- [What you will do]: Restate word for word each line of the data, starting at the one containing "You are a computer-use" and running through the last.

Saved entries:
________________________________________
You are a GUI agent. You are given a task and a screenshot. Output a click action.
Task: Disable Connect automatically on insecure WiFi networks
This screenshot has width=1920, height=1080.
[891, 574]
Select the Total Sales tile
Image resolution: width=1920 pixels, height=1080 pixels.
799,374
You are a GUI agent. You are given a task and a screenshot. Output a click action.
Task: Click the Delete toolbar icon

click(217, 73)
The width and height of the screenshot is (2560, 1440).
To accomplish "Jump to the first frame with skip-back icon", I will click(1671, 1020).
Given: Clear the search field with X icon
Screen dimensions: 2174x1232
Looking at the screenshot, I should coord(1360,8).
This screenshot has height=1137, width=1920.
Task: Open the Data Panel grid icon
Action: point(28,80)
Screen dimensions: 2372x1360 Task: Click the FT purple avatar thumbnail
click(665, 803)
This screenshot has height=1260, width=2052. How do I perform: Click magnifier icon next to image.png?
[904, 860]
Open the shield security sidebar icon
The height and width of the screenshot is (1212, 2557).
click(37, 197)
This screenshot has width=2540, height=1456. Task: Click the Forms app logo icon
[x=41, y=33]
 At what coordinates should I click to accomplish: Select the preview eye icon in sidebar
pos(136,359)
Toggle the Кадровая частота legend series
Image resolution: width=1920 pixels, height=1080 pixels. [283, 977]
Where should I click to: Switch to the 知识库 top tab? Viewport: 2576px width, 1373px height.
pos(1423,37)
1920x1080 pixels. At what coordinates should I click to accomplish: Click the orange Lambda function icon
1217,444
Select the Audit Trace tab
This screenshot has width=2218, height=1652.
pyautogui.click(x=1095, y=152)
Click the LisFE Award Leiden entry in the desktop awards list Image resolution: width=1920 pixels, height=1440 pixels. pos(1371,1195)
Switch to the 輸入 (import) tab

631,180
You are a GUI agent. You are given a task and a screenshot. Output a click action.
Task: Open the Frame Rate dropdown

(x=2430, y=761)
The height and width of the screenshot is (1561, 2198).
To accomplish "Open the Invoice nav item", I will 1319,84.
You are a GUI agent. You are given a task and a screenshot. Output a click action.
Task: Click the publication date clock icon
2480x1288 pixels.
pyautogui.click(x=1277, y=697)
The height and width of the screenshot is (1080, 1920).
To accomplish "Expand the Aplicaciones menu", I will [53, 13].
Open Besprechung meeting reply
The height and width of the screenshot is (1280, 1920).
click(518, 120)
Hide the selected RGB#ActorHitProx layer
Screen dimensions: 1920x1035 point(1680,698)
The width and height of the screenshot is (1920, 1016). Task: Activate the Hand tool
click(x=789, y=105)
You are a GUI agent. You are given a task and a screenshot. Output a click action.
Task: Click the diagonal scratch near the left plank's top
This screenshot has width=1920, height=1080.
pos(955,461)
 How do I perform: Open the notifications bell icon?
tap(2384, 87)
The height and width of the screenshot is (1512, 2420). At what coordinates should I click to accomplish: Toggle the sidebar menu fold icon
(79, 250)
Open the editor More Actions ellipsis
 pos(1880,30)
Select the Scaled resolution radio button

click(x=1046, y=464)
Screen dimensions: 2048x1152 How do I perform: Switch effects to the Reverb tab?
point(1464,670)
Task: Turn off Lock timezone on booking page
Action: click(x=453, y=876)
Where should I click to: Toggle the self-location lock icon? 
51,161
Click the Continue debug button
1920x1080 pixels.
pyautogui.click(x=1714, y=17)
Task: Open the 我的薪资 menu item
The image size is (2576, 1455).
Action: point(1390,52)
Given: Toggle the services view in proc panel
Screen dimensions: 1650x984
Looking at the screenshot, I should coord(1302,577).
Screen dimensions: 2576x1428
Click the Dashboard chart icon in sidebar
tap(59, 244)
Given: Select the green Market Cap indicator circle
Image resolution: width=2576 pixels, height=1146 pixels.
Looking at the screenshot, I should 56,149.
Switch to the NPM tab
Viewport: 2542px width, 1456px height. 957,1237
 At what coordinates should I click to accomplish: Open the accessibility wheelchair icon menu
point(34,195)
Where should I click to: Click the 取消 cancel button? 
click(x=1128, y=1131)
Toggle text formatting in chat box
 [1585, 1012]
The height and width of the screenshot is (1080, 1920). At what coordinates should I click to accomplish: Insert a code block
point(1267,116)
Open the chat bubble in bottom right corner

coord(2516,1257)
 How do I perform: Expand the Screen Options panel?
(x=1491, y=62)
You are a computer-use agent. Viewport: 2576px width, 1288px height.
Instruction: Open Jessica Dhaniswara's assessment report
________________________________________
- [Result]:
You are a computer-use agent. Viewport: 2576px width, 1288px height.
Instruction: Open Jessica Dhaniswara's assessment report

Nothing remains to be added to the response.